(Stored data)

= = = =

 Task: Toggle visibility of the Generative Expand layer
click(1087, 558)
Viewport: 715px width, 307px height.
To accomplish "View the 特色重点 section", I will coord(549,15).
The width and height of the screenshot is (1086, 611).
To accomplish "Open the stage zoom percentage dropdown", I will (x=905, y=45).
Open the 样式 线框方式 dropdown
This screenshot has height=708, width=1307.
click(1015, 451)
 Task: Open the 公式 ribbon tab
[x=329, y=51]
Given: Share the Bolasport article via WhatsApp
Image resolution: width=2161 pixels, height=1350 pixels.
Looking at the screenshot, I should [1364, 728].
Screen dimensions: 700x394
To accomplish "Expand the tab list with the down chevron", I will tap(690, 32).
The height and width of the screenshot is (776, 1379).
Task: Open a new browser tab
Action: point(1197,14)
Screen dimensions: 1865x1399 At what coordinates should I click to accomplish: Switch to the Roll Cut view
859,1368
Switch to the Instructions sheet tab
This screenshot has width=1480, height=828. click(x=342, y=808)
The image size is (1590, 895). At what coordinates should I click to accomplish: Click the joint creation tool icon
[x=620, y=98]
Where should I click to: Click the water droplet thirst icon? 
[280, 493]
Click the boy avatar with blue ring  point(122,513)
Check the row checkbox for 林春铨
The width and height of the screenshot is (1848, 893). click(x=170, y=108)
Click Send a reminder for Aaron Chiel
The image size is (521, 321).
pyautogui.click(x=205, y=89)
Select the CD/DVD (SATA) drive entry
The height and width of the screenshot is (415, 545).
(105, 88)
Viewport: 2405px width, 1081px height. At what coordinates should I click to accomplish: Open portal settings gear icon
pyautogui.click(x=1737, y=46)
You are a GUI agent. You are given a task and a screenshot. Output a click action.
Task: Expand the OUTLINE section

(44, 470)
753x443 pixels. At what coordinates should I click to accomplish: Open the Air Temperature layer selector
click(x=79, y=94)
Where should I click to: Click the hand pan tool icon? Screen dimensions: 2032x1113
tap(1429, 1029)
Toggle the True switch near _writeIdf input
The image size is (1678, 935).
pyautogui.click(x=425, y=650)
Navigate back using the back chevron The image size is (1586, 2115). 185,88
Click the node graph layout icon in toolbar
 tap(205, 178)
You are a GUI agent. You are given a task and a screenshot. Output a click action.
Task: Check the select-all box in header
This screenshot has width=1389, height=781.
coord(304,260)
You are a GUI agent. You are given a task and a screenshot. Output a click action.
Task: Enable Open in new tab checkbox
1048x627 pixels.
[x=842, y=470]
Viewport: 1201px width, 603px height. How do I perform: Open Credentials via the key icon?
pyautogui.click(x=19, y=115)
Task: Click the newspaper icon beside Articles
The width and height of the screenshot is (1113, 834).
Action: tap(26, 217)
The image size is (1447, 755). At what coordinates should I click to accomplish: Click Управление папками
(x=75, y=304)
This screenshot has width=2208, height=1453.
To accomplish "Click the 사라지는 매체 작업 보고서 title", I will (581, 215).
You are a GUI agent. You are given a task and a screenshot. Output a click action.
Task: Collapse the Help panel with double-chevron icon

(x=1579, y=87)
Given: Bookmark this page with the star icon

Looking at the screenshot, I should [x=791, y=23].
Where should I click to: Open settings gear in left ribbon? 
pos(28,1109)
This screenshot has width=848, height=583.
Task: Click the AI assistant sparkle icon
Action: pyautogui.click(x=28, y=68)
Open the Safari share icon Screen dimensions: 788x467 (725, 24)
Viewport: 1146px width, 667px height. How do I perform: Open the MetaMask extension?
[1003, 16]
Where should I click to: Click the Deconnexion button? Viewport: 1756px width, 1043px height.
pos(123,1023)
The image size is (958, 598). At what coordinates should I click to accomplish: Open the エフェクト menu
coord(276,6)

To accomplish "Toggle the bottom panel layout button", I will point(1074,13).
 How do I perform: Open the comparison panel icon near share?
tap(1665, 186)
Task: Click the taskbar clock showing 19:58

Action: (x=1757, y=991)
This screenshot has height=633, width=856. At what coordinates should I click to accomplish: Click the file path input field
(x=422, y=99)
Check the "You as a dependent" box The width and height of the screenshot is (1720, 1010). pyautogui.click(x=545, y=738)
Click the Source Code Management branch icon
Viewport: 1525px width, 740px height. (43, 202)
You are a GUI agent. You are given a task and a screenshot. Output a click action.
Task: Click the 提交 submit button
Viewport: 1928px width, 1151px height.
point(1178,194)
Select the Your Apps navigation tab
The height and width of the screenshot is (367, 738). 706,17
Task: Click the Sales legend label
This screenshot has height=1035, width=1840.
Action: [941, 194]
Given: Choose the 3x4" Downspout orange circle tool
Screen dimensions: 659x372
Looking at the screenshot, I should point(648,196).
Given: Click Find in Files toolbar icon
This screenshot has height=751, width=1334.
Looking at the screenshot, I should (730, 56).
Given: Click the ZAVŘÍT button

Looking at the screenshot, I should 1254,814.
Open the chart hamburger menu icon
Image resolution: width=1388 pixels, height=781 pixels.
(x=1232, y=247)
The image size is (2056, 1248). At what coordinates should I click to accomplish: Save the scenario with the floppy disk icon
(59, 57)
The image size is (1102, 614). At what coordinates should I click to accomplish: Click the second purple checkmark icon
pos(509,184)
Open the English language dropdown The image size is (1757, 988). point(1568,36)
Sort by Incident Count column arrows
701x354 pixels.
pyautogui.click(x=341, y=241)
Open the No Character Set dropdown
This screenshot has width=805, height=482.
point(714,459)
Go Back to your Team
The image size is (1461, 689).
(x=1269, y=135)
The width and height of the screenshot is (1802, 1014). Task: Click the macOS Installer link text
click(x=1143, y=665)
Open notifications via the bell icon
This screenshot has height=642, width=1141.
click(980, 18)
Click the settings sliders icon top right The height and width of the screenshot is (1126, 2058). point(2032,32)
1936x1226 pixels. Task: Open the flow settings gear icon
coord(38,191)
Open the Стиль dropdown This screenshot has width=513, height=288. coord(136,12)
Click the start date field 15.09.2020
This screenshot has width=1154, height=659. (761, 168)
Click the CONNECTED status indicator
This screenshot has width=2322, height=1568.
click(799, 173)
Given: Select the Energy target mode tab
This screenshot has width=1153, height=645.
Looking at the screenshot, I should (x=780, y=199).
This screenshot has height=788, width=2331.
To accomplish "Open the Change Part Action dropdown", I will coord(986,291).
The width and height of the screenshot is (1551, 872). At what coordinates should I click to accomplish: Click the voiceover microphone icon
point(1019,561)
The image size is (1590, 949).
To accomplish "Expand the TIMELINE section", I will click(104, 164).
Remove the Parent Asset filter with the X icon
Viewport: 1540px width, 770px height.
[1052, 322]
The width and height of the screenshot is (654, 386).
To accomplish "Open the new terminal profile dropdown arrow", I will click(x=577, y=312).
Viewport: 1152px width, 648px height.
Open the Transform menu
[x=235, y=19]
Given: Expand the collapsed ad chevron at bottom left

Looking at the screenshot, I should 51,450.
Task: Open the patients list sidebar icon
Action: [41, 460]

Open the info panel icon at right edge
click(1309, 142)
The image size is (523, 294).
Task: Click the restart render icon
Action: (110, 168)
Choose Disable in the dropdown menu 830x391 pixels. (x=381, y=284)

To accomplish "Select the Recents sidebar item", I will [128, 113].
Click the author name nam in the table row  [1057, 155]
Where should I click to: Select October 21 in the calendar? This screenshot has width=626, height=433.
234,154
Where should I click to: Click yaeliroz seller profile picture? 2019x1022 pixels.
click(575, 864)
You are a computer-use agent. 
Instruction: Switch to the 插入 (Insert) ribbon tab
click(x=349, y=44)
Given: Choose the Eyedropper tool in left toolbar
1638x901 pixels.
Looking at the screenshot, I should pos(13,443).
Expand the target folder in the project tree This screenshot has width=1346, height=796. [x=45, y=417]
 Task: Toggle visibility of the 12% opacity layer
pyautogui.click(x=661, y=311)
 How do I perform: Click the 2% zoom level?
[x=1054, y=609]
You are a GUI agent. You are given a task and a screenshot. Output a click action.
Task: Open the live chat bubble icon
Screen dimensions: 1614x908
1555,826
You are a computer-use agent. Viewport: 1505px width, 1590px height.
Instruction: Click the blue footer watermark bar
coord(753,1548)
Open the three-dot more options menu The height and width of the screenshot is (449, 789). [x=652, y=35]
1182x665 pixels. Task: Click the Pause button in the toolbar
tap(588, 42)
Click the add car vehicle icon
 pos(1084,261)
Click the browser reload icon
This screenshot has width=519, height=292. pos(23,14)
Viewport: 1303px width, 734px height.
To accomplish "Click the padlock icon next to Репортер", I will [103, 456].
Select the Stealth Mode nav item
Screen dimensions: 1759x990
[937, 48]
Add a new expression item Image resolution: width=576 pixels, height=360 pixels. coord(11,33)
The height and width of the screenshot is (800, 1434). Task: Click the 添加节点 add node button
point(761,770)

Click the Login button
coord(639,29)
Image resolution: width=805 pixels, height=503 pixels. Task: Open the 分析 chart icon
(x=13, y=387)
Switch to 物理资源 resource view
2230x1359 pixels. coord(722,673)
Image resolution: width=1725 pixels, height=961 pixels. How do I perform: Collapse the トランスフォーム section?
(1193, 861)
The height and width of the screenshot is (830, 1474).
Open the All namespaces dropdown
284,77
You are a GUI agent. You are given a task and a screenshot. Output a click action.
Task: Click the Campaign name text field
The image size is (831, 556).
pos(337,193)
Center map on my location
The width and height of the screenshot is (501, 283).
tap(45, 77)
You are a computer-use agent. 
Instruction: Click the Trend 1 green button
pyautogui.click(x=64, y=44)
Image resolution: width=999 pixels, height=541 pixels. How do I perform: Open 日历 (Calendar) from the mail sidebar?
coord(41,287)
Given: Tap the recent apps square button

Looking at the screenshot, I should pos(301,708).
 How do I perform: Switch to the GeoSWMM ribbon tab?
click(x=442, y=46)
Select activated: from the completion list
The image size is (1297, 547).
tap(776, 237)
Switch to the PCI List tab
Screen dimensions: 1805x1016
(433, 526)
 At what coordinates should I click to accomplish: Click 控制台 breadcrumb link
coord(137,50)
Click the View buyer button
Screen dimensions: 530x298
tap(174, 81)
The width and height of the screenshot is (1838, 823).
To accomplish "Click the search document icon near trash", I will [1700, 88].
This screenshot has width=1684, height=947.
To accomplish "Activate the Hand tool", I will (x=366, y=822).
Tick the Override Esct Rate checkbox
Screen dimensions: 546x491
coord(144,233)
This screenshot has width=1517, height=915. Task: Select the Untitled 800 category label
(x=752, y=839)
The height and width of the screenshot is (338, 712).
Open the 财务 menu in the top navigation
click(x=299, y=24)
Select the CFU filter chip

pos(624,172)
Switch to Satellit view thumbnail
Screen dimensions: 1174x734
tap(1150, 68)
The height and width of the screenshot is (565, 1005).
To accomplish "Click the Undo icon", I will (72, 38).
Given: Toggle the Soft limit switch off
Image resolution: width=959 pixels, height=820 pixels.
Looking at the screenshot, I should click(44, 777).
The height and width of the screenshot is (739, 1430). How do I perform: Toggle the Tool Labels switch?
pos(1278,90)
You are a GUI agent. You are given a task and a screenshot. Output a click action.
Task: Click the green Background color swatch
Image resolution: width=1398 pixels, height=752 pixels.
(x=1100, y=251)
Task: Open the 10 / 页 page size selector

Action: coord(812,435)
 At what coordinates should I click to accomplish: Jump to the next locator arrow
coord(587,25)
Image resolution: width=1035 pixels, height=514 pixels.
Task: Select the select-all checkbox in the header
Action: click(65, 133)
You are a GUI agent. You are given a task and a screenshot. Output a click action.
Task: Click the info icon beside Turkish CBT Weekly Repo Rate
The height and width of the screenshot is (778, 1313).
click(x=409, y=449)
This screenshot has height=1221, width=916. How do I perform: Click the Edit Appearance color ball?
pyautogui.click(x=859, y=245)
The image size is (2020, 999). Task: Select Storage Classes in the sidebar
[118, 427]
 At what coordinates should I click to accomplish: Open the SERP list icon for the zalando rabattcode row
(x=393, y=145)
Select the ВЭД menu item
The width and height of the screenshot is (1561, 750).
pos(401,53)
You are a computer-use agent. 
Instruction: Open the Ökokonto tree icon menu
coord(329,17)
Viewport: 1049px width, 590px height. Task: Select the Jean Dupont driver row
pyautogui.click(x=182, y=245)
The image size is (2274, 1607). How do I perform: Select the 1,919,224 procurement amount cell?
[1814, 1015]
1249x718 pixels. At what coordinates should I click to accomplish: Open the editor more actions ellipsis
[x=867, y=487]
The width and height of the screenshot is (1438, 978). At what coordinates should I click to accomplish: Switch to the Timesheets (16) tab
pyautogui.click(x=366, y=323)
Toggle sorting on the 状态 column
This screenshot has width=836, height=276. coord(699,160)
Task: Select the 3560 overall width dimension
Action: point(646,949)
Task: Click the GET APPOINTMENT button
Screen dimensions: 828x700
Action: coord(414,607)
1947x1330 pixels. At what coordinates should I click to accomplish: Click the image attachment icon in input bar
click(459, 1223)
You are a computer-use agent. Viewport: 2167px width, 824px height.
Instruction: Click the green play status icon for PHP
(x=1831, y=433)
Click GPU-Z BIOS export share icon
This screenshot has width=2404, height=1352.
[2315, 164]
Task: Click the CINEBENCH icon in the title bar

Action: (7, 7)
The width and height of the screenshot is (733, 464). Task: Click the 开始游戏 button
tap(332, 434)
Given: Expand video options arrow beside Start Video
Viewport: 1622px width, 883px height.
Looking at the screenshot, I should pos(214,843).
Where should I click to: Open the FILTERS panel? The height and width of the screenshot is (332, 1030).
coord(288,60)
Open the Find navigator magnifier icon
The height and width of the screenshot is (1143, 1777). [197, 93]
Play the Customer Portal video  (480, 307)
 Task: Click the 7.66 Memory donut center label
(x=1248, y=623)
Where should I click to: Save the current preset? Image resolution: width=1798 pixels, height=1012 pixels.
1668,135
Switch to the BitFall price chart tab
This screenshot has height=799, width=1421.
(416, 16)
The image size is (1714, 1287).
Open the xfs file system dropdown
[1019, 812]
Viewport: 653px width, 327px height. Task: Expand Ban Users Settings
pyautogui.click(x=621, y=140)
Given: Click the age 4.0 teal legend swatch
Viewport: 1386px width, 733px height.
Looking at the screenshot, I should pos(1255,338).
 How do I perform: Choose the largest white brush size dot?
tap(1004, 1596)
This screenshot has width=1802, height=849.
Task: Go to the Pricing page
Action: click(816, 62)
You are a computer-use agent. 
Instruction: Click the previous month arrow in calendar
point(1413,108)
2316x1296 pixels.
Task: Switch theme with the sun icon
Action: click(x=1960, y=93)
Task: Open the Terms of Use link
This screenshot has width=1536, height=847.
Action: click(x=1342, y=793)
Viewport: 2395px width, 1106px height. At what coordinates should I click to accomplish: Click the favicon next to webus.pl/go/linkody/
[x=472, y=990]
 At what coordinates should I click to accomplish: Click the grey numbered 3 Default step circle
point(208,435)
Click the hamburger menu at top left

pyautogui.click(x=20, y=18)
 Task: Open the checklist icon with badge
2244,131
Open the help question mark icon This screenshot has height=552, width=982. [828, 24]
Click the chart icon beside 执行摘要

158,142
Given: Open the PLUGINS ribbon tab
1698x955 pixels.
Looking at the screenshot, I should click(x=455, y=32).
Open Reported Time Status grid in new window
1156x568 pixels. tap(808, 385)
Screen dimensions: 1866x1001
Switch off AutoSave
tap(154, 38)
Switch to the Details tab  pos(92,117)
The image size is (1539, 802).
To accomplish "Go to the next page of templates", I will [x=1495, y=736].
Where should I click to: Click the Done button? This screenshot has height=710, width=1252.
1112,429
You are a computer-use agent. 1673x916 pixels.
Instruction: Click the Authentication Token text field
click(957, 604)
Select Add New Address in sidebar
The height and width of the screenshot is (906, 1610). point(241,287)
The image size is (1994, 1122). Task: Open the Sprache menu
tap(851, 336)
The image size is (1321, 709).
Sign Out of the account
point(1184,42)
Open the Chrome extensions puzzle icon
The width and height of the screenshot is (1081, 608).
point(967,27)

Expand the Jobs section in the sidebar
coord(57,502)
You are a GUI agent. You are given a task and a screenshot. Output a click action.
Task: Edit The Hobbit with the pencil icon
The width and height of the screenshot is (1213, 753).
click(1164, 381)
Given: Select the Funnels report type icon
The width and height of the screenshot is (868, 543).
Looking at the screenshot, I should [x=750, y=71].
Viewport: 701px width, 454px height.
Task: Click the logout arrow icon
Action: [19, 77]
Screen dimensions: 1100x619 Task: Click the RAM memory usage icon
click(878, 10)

= = = =

» Problem requirements:
Give the number of lines in the entries that hold the word "item", and nothing else.

» Response area:
4